*Given exercise 1:* Retype the part of the records that opens with their first line and closes with the line containing "Chat WhatsApp (398, 1522)", including both of those lines.

*Text shown:*
* start *

And so, perhaps a different experience of the mystery of God is in
store for the asking. Our growth in freedom, in love ...in awareness
via all faculties, moreso processes ...may ensue.

And I'm making the point, which I am sure many may have heard for
the first time, that St John of the Cross is NOT some
radically apophatic, radically ascetic mystic.

So, who was juandelacruz?

The "Collected Works of St. John of the Cross" translated by
Kavanaugh & Rodriguez (ICS) have a Scriptural Index which reveals
that Juan cited almost every book of the Old & New Testaments in his
writings and the citations number somewhere between 800-1,000 bible
references (I haven't counted but that is a fair estimate)!

It is easy to understand how new students of contemplative
spirituality focus on, what is to them, the novelty of Juan's via
negativa. One would err, however, by failing to take into account
Juan's fidelity to Scripture, Sacraments, Liturgy and almost-
Ignatian emphasis on "God in All Things" and almost-Franciscan
emphasis on creation. (how's that for a litany of kataphatic
modalities?)

Denis Read OCD, an ICS member, calls Juan the "liturgical mystic"
and sanjuanist spirituality "liturgical spirituality." In addition
to Juan's love and fidelity to Scripture, to the Eucharist (one of
greatest personal trials in prison in Toledo was not being able to
celebrate Eucharist) and to the other sacraments (strong emphasis on
reconciliation), Juan quoted the Church's liturgical books
liberally, including hymns, antiphons of the Liturgy of the Hours -
Divine Office, Roman Ritual, etc.

Richard Hardy, PhD in "Embodied Love in John of the Cross"
states: "The question we must answer is whether John is espousing
the goal of an ethereal, "purely spiritual" love, or rather an
embodied love replete with sensuality and delight." Juan's emphasis
on nature, the imagery of his poetry, his relational imagery reveal
a man overflowing with sensuality and delight! He is selling us on
nothing less than Divine Eros and as Hardy says: "in the light of
this erotic love challenges today's Christian to embrace a lifestyle
that risks all for the sake of all."

* end *

*Extracted information:*
* start *

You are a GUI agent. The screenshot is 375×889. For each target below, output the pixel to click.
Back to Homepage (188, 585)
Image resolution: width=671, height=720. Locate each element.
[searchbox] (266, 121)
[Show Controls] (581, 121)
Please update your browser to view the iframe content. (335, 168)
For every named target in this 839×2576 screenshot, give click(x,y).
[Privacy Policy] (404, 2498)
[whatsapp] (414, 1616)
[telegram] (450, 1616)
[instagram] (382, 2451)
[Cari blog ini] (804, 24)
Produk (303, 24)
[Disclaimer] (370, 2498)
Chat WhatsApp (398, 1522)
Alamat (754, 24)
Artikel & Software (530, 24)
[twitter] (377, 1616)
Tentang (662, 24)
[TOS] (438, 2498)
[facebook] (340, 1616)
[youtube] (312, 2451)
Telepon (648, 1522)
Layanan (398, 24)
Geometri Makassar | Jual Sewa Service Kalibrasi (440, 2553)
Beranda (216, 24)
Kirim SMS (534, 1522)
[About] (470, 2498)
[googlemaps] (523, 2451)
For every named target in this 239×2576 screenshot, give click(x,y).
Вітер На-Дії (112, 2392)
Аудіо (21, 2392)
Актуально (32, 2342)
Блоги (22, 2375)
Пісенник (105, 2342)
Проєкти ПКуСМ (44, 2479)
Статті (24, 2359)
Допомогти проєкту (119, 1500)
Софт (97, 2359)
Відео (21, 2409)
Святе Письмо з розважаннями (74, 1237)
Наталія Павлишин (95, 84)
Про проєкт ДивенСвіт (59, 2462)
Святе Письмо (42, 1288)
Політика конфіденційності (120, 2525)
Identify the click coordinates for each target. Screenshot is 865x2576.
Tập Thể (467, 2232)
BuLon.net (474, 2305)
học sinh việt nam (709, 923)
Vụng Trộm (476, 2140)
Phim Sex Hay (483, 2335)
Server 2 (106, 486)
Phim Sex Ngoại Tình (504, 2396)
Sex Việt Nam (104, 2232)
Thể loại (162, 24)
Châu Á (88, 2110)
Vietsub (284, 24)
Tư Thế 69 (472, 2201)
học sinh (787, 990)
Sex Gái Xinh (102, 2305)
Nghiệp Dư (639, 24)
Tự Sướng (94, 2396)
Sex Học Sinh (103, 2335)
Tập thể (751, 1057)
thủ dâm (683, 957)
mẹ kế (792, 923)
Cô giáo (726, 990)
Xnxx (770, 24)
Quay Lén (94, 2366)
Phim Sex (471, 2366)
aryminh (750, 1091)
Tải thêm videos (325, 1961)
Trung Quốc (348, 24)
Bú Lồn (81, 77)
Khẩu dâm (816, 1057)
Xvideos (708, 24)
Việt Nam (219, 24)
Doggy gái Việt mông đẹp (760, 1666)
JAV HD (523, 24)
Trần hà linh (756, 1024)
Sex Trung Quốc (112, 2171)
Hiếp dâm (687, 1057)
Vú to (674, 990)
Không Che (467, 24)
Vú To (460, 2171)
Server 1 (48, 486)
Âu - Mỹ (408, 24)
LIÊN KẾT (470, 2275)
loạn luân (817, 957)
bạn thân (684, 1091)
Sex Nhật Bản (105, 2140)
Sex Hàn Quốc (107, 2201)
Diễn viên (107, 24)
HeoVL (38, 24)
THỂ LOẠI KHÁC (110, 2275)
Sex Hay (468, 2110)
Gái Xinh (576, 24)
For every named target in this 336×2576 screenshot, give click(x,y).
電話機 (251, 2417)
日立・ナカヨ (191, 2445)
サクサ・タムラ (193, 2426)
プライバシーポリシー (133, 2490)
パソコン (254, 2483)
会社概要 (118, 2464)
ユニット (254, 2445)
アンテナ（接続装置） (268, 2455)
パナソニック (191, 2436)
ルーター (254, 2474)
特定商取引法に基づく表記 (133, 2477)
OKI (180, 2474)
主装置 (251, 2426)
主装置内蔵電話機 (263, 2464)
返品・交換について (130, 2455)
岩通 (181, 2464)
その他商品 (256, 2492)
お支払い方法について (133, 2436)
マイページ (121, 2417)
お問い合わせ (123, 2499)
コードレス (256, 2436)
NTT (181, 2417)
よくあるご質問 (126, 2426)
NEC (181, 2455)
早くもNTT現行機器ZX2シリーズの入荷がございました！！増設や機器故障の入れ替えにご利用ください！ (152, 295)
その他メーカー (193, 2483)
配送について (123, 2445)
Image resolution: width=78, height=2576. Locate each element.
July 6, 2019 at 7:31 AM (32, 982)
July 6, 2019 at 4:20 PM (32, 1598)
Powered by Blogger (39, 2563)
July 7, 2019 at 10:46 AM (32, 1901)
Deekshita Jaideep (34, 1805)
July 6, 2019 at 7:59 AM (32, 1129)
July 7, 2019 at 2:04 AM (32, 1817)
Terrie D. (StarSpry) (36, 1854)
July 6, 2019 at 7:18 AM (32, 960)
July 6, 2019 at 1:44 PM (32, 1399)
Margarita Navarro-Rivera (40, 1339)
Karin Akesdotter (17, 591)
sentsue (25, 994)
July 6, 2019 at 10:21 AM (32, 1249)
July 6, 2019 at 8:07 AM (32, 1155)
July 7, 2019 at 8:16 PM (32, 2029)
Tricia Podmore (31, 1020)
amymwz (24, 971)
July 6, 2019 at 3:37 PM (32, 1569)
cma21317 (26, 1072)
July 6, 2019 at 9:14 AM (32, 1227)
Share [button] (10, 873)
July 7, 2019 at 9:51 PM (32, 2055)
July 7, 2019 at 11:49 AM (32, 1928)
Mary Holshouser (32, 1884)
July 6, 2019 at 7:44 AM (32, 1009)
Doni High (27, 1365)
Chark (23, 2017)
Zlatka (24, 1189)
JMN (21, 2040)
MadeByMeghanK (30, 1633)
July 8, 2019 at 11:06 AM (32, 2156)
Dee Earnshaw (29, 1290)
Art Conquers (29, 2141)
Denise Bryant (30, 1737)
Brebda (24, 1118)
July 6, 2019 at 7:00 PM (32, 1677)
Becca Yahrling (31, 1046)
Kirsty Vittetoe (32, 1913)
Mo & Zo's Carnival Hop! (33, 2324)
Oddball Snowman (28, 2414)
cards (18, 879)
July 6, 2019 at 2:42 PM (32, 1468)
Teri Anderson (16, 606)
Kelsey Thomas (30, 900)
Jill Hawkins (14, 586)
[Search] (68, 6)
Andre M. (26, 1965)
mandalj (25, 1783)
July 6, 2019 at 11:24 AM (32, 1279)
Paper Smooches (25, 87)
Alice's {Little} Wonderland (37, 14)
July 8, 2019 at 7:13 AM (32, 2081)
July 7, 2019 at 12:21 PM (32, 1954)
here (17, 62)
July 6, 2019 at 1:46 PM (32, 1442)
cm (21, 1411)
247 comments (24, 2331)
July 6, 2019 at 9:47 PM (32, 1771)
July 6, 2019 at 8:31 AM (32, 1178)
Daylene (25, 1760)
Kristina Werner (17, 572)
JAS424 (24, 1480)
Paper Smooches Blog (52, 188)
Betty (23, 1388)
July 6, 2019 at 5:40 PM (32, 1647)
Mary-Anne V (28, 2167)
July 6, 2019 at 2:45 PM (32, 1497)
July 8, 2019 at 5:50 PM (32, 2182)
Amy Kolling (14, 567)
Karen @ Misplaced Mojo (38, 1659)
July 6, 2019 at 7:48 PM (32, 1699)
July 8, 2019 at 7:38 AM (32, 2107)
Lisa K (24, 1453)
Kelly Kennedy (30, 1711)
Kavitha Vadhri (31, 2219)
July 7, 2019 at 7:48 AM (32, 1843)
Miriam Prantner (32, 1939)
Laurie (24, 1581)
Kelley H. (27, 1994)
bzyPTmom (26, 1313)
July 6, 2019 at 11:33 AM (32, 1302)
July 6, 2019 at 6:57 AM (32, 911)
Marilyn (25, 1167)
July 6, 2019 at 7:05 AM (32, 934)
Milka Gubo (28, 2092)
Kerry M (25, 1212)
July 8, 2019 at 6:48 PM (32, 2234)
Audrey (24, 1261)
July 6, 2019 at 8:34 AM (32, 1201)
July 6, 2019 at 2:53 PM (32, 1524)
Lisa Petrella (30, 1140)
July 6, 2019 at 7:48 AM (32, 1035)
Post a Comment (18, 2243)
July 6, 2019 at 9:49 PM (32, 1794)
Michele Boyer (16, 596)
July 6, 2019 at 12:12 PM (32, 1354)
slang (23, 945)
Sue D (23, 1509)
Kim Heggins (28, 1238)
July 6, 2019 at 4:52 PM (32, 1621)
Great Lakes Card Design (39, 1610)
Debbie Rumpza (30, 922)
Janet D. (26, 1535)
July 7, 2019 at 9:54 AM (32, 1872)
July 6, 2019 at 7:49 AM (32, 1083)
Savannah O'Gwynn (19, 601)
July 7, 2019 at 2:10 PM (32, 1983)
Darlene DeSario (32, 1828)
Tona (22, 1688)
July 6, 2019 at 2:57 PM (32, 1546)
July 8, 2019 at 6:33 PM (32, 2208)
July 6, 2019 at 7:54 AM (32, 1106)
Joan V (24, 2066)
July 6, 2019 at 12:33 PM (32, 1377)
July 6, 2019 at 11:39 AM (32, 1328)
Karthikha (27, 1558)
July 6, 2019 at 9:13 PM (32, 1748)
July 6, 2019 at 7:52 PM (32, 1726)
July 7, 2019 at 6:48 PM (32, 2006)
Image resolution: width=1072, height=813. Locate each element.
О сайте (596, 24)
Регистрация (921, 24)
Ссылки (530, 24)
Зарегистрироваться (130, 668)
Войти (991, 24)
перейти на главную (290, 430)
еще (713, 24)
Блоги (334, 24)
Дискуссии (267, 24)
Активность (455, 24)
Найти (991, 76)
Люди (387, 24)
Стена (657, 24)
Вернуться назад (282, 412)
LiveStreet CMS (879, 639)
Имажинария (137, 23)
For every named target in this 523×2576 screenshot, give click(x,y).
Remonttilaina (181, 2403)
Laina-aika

* end *

*Given exercise 2:* Pick up the passage about St. John of the Cross after its last sentence and keep writing.

*Task response 1:*
You are a GUI agent. The screenshot is 375×889. For each target below, output the pixel to click.
Back to Homepage (188, 585)
Image resolution: width=671, height=720. Locate each element.
[searchbox] (266, 121)
[Show Controls] (581, 121)
Please update your browser to view the iframe content. (335, 168)
For every named target in this 839×2576 screenshot, give click(x,y).
[Privacy Policy] (404, 2498)
[whatsapp] (414, 1616)
[telegram] (450, 1616)
[instagram] (382, 2451)
[Cari blog ini] (804, 24)
Produk (303, 24)
[Disclaimer] (370, 2498)
Chat WhatsApp (398, 1522)

*Task response 2:*
Juan does NOT move us away from sensory delight but to
purified sensory delight. Juan does not negate the kataphatic
devotion but moves us to transformed devotion. It is reminiscent of
Tony de Mello who would have us not cling to a note, not because the
note is not beautiful, but so we would not miss the symphony. Tony
bids us "Wake Up!" and take it all in!

At any rate, thus it is that, in my view, I can recommend
both Tony deMello and Thomas Merton as authentic guides up the seven-
storied mountain, following precisely in the tradition of the great
mystical doctor, Juan de la cruz.

What are they about? Well, they understand that, if you want to make
a person laugh, you don't order them to laugh, but, rather, you tell
them a joke. If you want to give a person new insights, sometimes
you must give them a koan, or tell them a story, or initiate them
into a myth, or invite them to contemplation.

From Thomas Merton's __The Climate of Monastic Prayer__ :
quote:
"What is this (contemplative prayer) in relation to action? Simply
this. He (and she) who attempts to act and do things for others or
for the world without this deepening of his own self-understanding,
freedom, integrity, and capacity to love, will not have anything to
give others. He will communicate to them nothing but the contagion
of his own obsessions, his agressiveness, his egocentered ambitions,
his delusions about ends and means, his doctrinaire prejudices and
ideas."
pax!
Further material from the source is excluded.